START RECORDS TO USE

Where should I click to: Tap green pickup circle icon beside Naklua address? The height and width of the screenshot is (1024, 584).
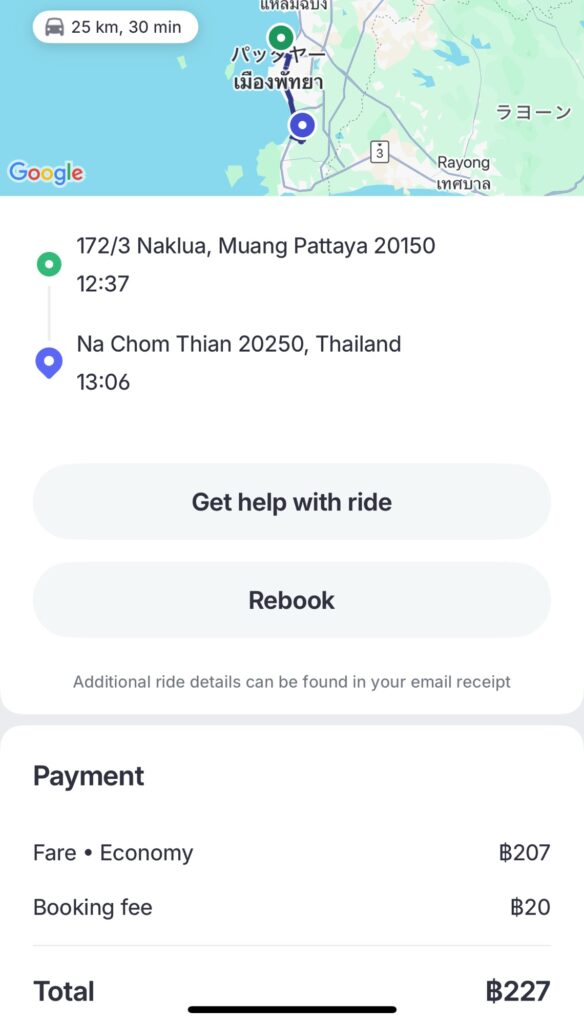(49, 264)
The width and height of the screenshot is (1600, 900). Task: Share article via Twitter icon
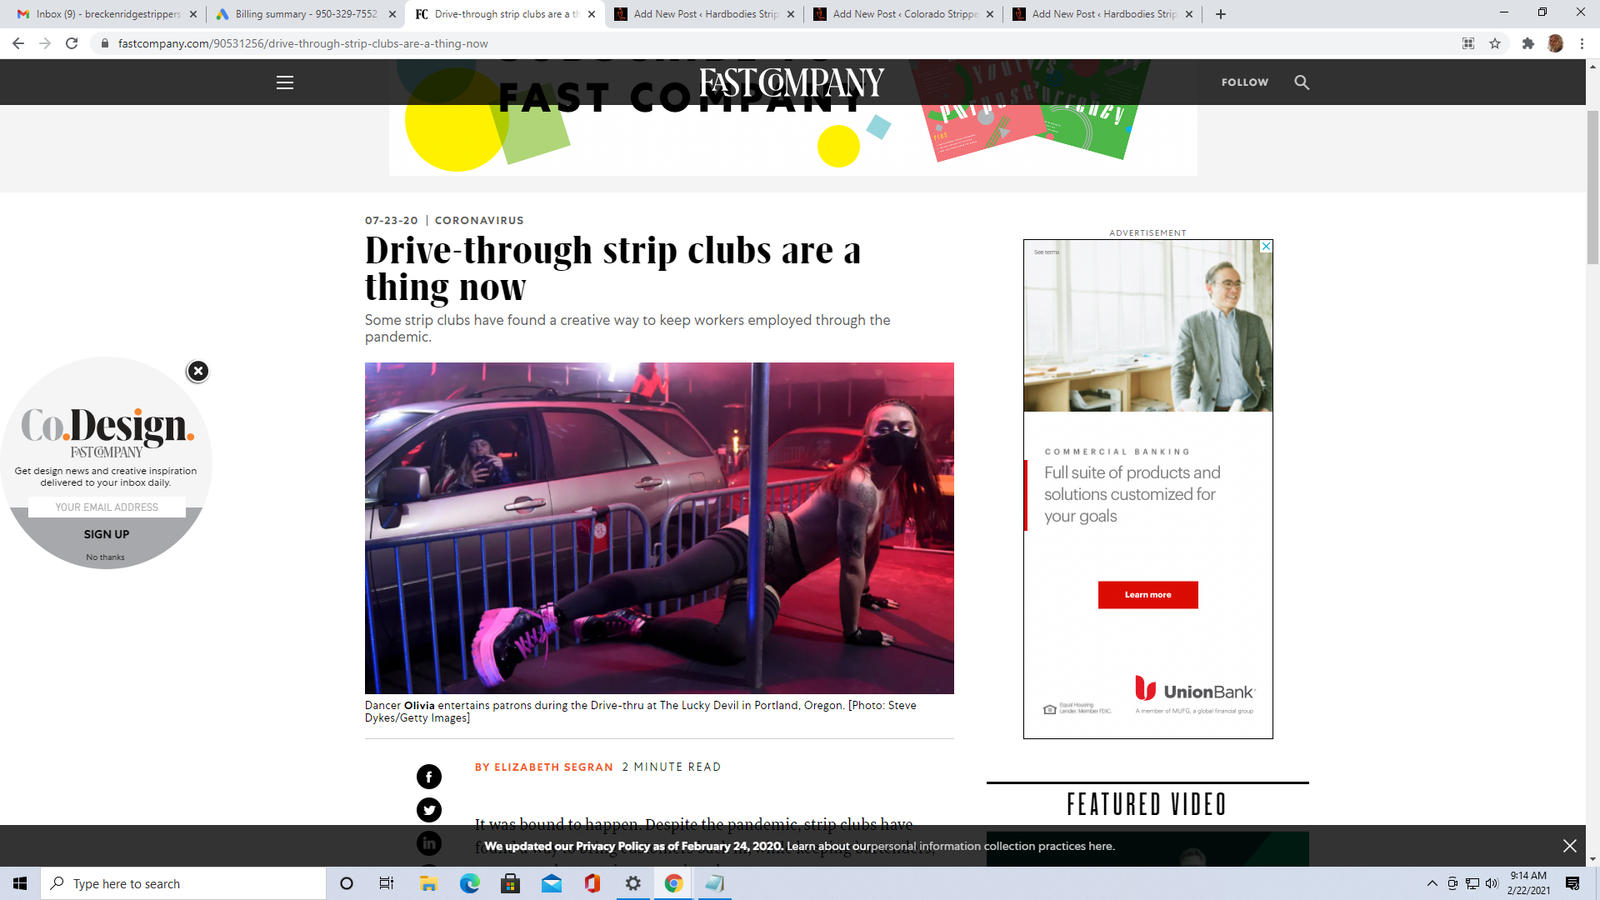coord(429,810)
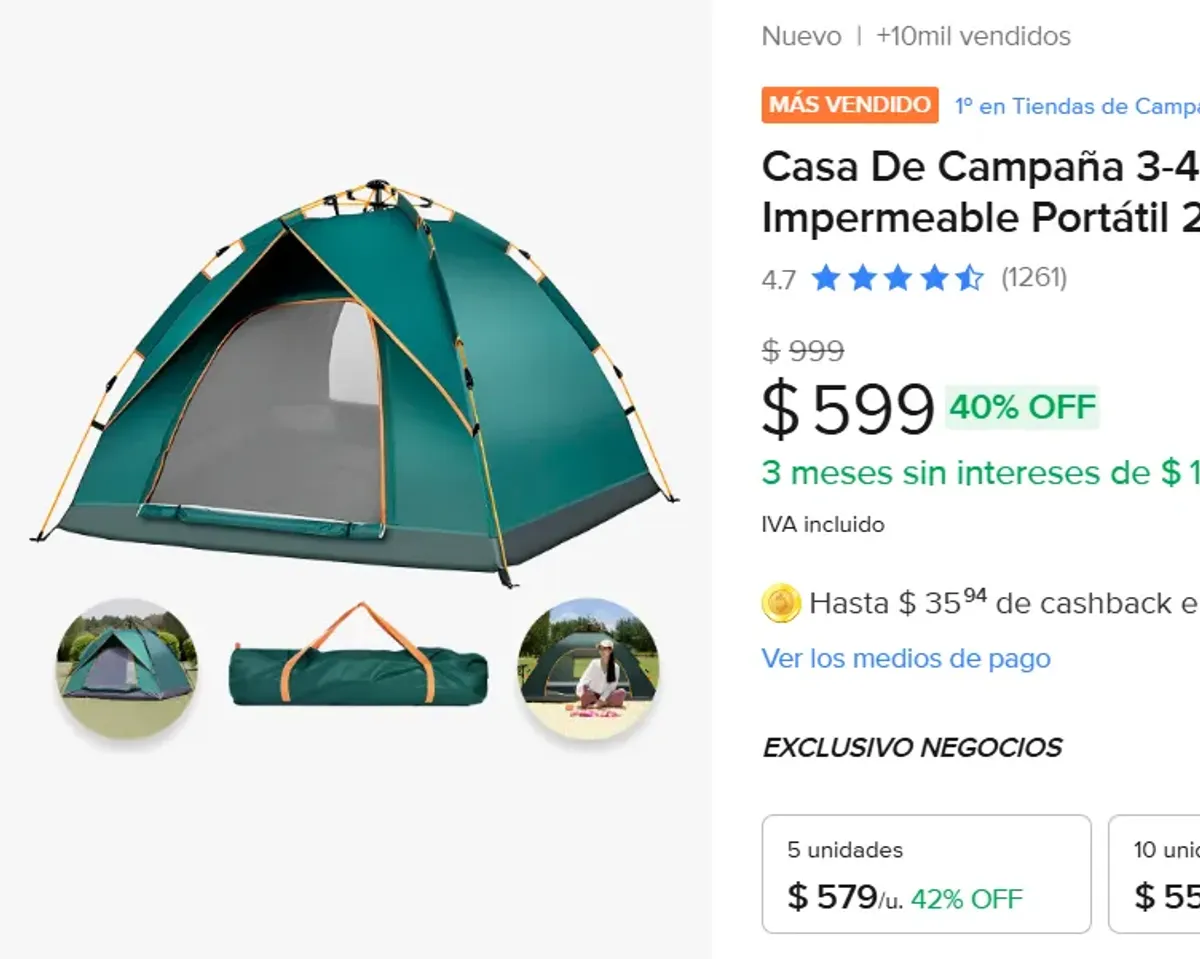Open the "1º en Tiendas de Campa" ranking link

pos(1076,106)
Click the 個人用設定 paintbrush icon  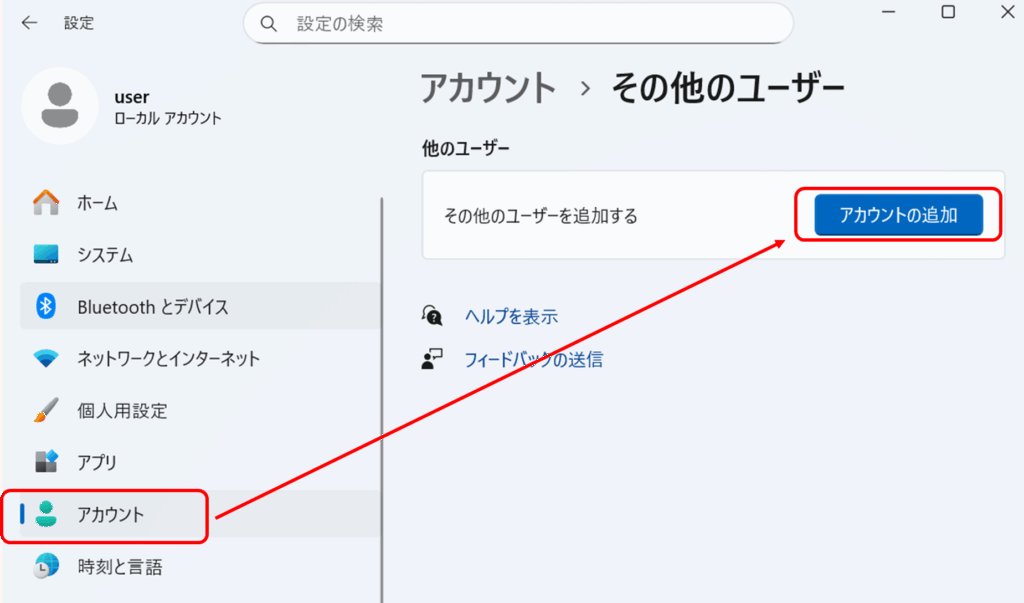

END RECORDS TO USE

PROBLEM TO WORK ON: The reply should contain all of the data above, word for word, with no pictures.

RESPONSE AREA:
Where should I click to: Tap green pickup circle icon beside Naklua address? The height and width of the screenshot is (1024, 584).
(49, 264)
The width and height of the screenshot is (1600, 900). Task: Share article via Twitter icon
coord(429,810)
Open the "1º en Tiendas de Campa" ranking link

pos(1076,106)
Click the 個人用設定 paintbrush icon  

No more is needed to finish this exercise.